When I stumbled over SCBWI_Dakotas chapter’s webinar on Scrivener, I signed up, positive I’d learn something new. I wasn’t disappointed. (check out their chapter website here – there’re more webinars to come.)
1) Split Document with ⌘K
When importing an already full or partially written manuscript (e.g. from MSword) to Scrivener, I’ve always assumed I had to specially format the original file with parseable identifiers and import using these to get one text documents per chapter in Scrivener.
Turns out, there’s an easier way: Import the whole text. In the text, click where you want your new chapter to start. Press ⌘K and voilá! Scrivener divides the document into two at this point.
2) Colour code documents and folders in the binder
I had used labels in Scrivener before but these only always showed up as a smallish ribbon on the folder card or notecard when the corkboard view was active. But when I’m actually writing and not outlining anymore, I rarely use the corkboard view.
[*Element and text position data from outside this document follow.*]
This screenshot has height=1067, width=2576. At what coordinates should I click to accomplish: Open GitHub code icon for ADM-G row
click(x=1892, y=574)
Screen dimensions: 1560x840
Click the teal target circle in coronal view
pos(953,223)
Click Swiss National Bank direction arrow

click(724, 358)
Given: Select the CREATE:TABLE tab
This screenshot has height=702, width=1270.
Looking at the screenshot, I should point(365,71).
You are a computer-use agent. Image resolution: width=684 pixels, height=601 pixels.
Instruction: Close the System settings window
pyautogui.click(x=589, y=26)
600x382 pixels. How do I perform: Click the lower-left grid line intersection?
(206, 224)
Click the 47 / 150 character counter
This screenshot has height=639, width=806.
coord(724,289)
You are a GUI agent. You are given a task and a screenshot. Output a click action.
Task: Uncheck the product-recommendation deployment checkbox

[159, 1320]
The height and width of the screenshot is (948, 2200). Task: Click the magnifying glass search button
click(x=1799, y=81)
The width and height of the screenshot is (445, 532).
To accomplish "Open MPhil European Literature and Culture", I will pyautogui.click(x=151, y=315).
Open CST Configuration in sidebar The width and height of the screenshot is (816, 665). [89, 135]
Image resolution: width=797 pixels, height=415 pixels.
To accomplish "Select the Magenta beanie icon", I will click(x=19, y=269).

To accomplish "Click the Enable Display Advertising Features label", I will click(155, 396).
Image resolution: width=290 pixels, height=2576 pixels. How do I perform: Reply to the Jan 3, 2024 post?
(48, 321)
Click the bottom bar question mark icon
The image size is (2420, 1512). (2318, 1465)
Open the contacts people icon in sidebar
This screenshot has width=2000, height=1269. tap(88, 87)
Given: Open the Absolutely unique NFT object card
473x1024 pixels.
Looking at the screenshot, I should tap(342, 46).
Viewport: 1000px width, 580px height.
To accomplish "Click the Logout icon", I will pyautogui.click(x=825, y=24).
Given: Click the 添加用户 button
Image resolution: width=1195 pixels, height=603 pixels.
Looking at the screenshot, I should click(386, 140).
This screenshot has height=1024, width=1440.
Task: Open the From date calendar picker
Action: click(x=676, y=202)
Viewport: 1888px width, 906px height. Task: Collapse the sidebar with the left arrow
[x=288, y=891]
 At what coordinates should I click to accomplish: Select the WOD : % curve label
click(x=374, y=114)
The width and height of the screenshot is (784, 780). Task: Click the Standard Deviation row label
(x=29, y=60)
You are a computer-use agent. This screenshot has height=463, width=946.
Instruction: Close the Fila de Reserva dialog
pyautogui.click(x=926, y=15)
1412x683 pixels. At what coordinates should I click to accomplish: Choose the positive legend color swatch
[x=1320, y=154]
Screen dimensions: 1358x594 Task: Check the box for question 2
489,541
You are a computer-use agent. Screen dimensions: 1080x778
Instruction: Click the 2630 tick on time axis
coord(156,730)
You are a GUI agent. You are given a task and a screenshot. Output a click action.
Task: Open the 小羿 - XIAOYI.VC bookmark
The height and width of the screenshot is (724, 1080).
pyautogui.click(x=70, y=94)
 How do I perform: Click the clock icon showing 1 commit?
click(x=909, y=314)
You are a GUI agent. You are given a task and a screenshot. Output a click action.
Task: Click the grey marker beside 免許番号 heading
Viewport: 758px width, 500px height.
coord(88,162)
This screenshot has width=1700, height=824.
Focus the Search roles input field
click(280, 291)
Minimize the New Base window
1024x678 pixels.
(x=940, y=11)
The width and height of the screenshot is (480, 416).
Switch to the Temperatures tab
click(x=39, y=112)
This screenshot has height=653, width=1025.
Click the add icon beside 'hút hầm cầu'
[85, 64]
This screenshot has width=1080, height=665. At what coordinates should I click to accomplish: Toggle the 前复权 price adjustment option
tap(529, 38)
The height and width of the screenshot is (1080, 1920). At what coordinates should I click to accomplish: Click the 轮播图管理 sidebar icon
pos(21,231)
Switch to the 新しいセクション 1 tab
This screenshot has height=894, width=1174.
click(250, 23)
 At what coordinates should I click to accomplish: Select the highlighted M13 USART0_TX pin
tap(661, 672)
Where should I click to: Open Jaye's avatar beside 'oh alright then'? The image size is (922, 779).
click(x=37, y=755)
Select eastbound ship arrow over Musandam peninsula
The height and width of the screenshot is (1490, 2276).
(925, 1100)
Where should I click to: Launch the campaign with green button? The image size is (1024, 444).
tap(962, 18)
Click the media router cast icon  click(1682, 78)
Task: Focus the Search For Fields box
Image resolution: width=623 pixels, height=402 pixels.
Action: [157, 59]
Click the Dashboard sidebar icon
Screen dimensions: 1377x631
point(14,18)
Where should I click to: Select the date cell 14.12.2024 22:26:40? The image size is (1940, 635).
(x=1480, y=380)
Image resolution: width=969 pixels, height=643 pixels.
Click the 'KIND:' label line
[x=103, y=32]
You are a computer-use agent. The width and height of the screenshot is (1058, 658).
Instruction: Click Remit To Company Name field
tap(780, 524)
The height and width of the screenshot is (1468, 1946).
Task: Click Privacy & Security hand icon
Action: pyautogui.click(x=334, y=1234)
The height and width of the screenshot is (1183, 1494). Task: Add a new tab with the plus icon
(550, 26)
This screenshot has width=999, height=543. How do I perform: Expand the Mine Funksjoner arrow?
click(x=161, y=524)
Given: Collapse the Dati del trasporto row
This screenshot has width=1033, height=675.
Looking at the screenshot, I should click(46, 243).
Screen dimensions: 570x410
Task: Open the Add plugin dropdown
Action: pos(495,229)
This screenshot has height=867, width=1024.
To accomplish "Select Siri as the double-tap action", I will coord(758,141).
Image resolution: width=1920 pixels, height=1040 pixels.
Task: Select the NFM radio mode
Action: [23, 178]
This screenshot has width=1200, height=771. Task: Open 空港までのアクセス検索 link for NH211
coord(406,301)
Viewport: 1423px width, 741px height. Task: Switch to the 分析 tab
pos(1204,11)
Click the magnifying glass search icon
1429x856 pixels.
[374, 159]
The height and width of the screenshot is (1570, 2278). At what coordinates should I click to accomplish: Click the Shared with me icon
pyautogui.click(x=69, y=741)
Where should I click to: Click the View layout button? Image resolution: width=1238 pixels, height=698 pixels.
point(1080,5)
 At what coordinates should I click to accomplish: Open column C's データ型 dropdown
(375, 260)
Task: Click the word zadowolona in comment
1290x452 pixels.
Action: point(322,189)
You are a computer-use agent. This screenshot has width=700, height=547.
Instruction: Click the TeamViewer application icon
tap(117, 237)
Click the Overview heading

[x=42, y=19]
Turns out, there’s a way to show the label colour in the binder. In the menu go to the View tab. In the fifth section, you’ll find the submenu “Use label colour in….” Check binder here and say hello to a colourful binder!
3) Drag and drop matter from outside the application directly to Scrivener
It’s not that I’ve never used drag&drop across application before – I just wasn’t aware it would work with Scrivener, too and used the import function in the file menu.
Instead, it’s just as easy as you might imagine. Just plug any other document, URL or item directly to the place in the binder where you need it.
4) Compare snapshots of your documents
I already use snapshots. A lot! As in ten plus snapshots for certain scenes and I’m not even in the revision process. I just tend to rewrite often. It’s a stupid habit, I know, but well… *shrug*
Whenever I notice I’ve changed some phrase or sentence and want back the former version, I’d select the old snapshot and scroll until I’d find it.
Turns out, there’s a compare button. I’ve no idea why I ignored it so long without even trying it once. Now I know better.
5) Session and Manuscript targets
If only I had known this last November and keeping track of my progress during NaNoWriMo would have been a lot easier. There’s even a “allow negatives” checkbox.
Well, NaNoWriMo is done but I’ll make use of this feature anyway. Part of my goals for 2018 is to keep track of my progress in more detail – not only the time spent writing but the actual output, too. I believe I’ll get more done if I keep myself accountable. This is going to be easier now. Yay!
What else was new?
The webinar reminded me of the “composition mode.” I’ve used that before, too, but not as often as it would make sense. I’m planning on spending more time writing in this distraction-free mode.
Last but not least, I’ve learned there’s a new Scrivener version. I’ll have to check that out! Who knows what else I’m missing otherwise.
What about you? Do you (still) use MSWord or something else? Let me know!